Argonne National Laboratory Launches Private AI Inference Service on Spare Supercomputing Capacity
Key Takeaways
- ▸Argonne National Laboratory is repurposing idle supercomputing capacity to provide secure, private AI inference access to the US research community
- ▸The service aggregates multiple LLMs and custom models through a unified chatbot interface, eliminating the need for researchers to build and maintain their own AI infrastructure
- ▸Real-world applications already in deployment include real-time plasma disruption prediction and automated data filtering from particle physics experiments
Summary
The Department of Energy's Argonne National Laboratory unveiled a new AI inference service built on spare supercomputing capacity, providing researchers across the US with secure access to large language models without exposing data to public services like ChatGPT. The service currently runs on two systems: Sophia, featuring 192 Nvidia A100 GPUs with 40GB memory, and Metis, equipped with 32 SambaNova SN40L AI accelerators. It will be extended to include Nvidia GH200-based Tara and B200-based Minerva systems.
The inference service provides access to multiple models including OpenAI's GPT-OSS, Google's Gemma, Meta's Llama, and custom domain-specific models like AuroraGPT, delivered through a chatbot-style web interface. Researchers are already leveraging the service to analyze experimental data in real time, predict plasma disruptions in fusion energy research, and filter massive datasets from particle accelerators and telescopes to identify likely candidates. The service enables researchers to apply AI at scale to their work while making better use of available supercomputing resources, addressing both the need for AI access and the critical requirement for data privacy in sensitive research contexts.

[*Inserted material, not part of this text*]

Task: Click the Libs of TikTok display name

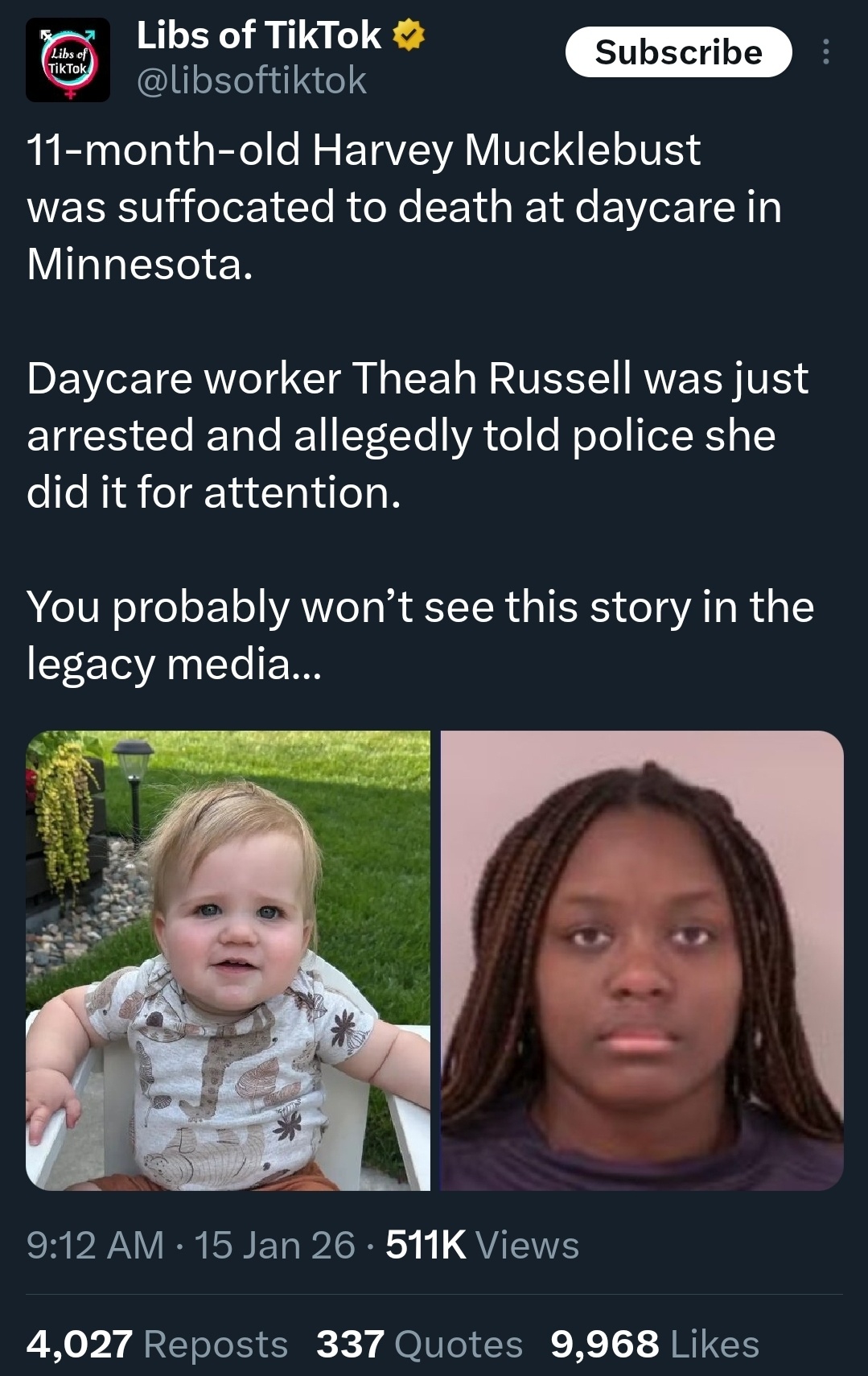Action: (259, 35)
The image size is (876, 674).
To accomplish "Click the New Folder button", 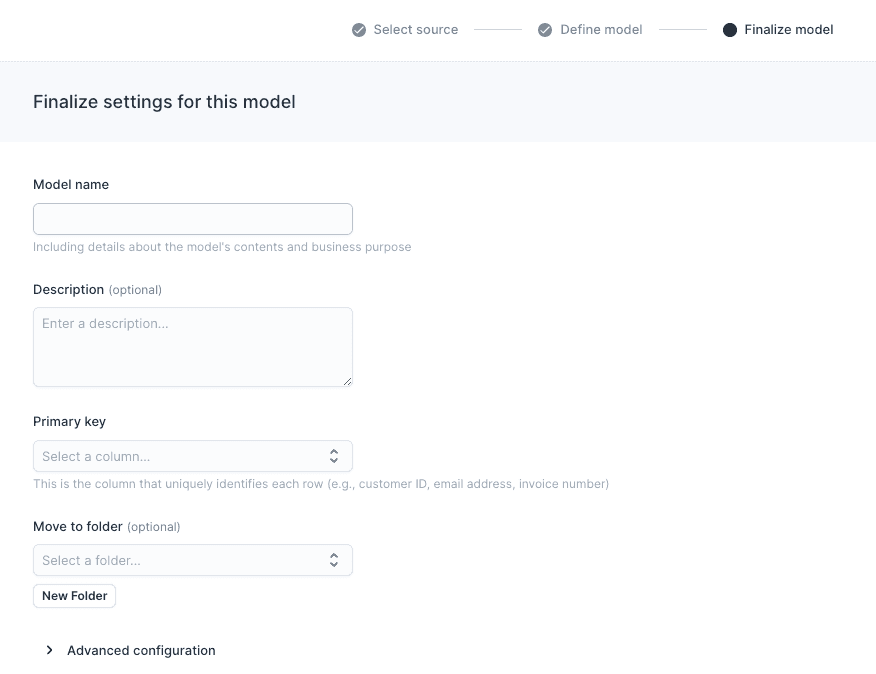I will click(x=74, y=595).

- By keeping AI inference on-premise, researchers can experiment with generative AI while maintaining strict data privacy, addressing concerns about exposing sensitive research to public cloud services
Editorial Opinion
This is a pragmatic approach to democratizing AI access in the research community while maintaining strict data privacy and computational efficiency. By leveraging existing supercomputing infrastructure that would otherwise sit idle, Argonne solves two problems simultaneously: underutilized compute capacity and researcher demand for secure AI tools. The real-world applications already in use—from predicting plasma disruptions to accelerating particle physics discovery—demonstrate that AI's value in research extends far beyond text generation into genuine scientific acceleration. This model could become a blueprint for other national labs and institutions seeking to provide AI services without the privacy, cost, and security concerns of relying on public cloud platforms.